A trama, baseada em uma peça inspirada no próprio ator/diretor/roteirista, acompanha o jovem Guillaume (Gallienne), à medida que ele se descobre sexualmente. Em paralelo, o roteiro mostra sua extrema identificação com a mãe e, por conseguinte, suas tentativas de mimetizá-la. Extremamente ágil em seus 85 minutos, a película já começa repleta de significados. Ao apresentar seu protagonista tirando a maquiagem antes de começar seu monólogo, Gallienne evidencia que sua história será contada sem qualquer máscara.

Praticamente carregando o projeto nas costas, o cineasta estreante consegue incluir temas delicados no que nada mais é do que uma (boa) comédia pastelão. Sem parecer forçado ou artificial, o ator interpreta dois personagens com muita naturalidade, além de jamais nos fazer duvidar de seus dramas, ainda que gargalhemos com eles.

Inteligente em seu design de produção, com ambientes agradáveis e que não chamam muita atenção para si próprios, favorecendo a ação, o projeto ainda conta com um bom elenco de apoio. A belíssima Diane Kruger aparece em uma quase ponta, interpretando uma massoterapeuta com técnicas bem peculiares.

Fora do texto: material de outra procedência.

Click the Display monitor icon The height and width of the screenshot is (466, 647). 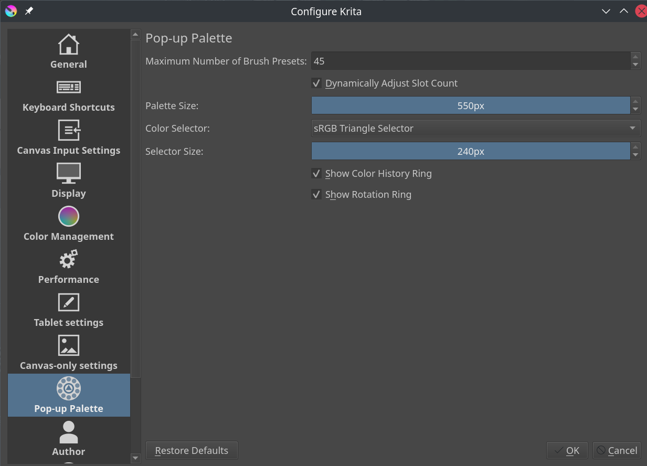[x=69, y=173]
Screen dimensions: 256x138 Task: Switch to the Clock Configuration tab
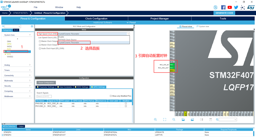[96, 18]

Sem querer chamar atenção com sexo e nudez como outros longas franceses recentes, “Eu, Mamãe e os Meninos” também entra no rol de filmes que abordaram com sensibilidade as questões sexuais de seu protagonista. Criado como se fosse uma menina antes mesmo que pudesse ser maduro o bastante para definir sua própria personalidade, Guillaume evita transformar a própria vida em um dramalhão. Sua interpretação da própria mãe é melhor ainda que a de si próprio, deixando claro que, ao imitá-la, ele é apenas um rascunho dela. Ao passo que ela é uma mulher bem à vontade com sua vida e posição, ele exibe um ar de mimetização permanente.

Não deixa de ser incrível uma comédia trabalhar temas como descoberta e amadurecimento, alternando entre situações mais e menos introspectivas. Sem perder o senso estético, Gallienne compõe seus quadros com segurança e é preciso no uso de cores, resultando em momentos de irretocável beleza plástica, como na cena do afogamento.

Semelhante em vários aspectos ao nacional “Minha Mãe é uma Peça”, ambos com origem teatral e inspirados na mãe do protagonista, o projeto levou cinco prêmios César (os mais importantes do cinema francês), incluindo melhor ator e melhor filme. A produção participou do Festival Varilux e entra em cartaz no circuito comercial no dia 1º de maio.

Esse filme fez parte da programação do 5º Festival Varilux de Cinema Francês, em abril de 2014.